2. In Misc. Petn. No. 4 of 1979 (a guardianship petition) decided on Oct. 15, 1979, it was prayed that the immoveable property belonging to the joint family in which the minors had interest be permitted to be sold. The court inquired into the matter and in that matter guardian ad litem was also appointed. After necessary investigation, the Court (Coram : B. J. Divan, C. J. as he then was) passed the following order on Oct. 15, 1979.
'In view of the material produced from the valuer's report, it is clear Rs. 155/- per square metre is a ' reasonable price in respect of the property which is being sold, under these circumstances, sale is sanctioned as being for
the benefit of the minor. Petitioners are put on condition of depositing the amounts mentioned in the penultimate paragraph of the report being the report dated October 4, 1979. These amounts to be deposited in the
usual manner of such deposits. Amounts to be invested with one of the Nationalised Banks.'
3. In this application it is contended on behalf of the petitioner, who was minor at - the time when aforesaid guardianship petition was decided, that an amount of Rs. 40,300/-. Has been deposited with the Additional Registrar of this High Court till the petitioner attains majority. It is contended that the petitioner has attained majority, i.e. he has completed 18 years of age on Feb. 21, 1985. The petitioner has also produced a certificate showing the date of birth. The petitioner prays that the amount of Rs. 40,300/- lying with the Addl. Registrar be released and be paid. to him.
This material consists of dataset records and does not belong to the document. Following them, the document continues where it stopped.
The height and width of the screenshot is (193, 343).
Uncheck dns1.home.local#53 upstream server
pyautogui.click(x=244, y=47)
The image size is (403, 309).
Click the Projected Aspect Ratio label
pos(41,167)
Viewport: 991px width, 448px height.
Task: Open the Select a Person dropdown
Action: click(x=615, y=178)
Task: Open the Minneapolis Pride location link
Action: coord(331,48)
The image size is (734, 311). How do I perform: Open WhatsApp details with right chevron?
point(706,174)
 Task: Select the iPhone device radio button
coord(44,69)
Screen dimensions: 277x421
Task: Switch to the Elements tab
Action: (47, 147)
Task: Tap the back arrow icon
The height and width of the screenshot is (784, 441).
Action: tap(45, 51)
4. In view of the provisions of S. 3 of the Majority Act, 1875, the petitioner cannot be said to have become major. He can be said to have attained the majority when he shall have completed the age of 21 years and not before. As per the provisions of S. 3. of the Majority Act, 1875, it is clear that notwithstanding anything contained in the Succession Act where the minors person or property was in the hands of the guardian at the age of 18, his minority would, extend up to 21 years of age.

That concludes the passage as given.